PN Jakpus Dijaga Ketat Jelang Sidang Pleidoi Hasto Kristiyanto
ยทwaktu baca 2 menit

Sekjen PDIP Hasto Kristiyanto menjalani sidang pembacaan nota pembelaan atau pleidoi terkait kasus dugaan suap dan perintangan penyidikan Harun Masiku, di Pengadilan Negeri (PN) Jakarta Pusat, Kamis (10/7).
Jelang sidang pleidoi itu, PN Jakarta Pusat pun dijaga ketat oleh aparat kepolisian. Sejumlah pengamanan dikerahkan untuk menjaga jalannya sidang tersebut.

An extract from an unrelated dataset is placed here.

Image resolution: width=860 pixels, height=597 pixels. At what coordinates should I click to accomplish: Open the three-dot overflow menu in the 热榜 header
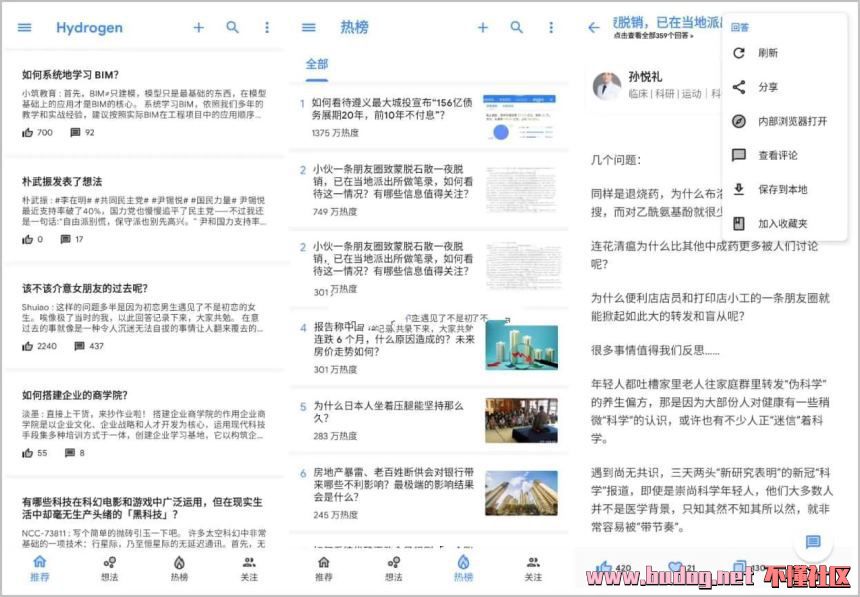point(550,28)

Dalam pantauan di lokasi, terlihat dipasang X-ray detector di kedua sisi jelang memasuki lobi pengadilan. Tampak di bagian X-ray itu terpasang logo Direktorat Pengamanan Objek Vital (Pamobvit) Polda Metro Jaya.
Para pengunjung yang mendatangi PN Jakarta Pusat mesti diperiksa terlebih dahulu tas bawaannya sebelum memasuki area lobi pengadilan.
Tak hanya itu, di sekitar X-ray detector tersebut juga dipasang pagar besi bercorak putih-kuning. Sejumlah pihak kepolisian pun turut berjaga di sekitar X-ray tersebut.
Adapun X-ray tersebut diketahui dipasang sejak persidangan pleidoi eks Menteri Perdagangan, Thomas Trikasih Lembong atau Tom Lembong, pada Rabu (9/7) malam kemarin.
Dalam perkaranya, Hasto dituntut pidana 7 tahun penjara dan denda sebesar Rp 600 juta subsider pidana kurungan 6 bulan.
Jaksa Penuntut Umum (JPU) KPK meyakini Hasto terbukti melakukan suap dan perintangan penyidikan kasus Harun Masiku. Hal ini terkait mengupayakan Harun agar menjadi anggota DPR RI lewat mekanisme pergantian antar waktu (PAW). Suap itu diberikan kepada eks komisioner KPU RI Wahyu Setiawan.
Setelah dituntut 7 tahun penjara, Hasto bakal membacakan nota pembelaannya atau pleidoi pada hari ini, Kamis (10/7).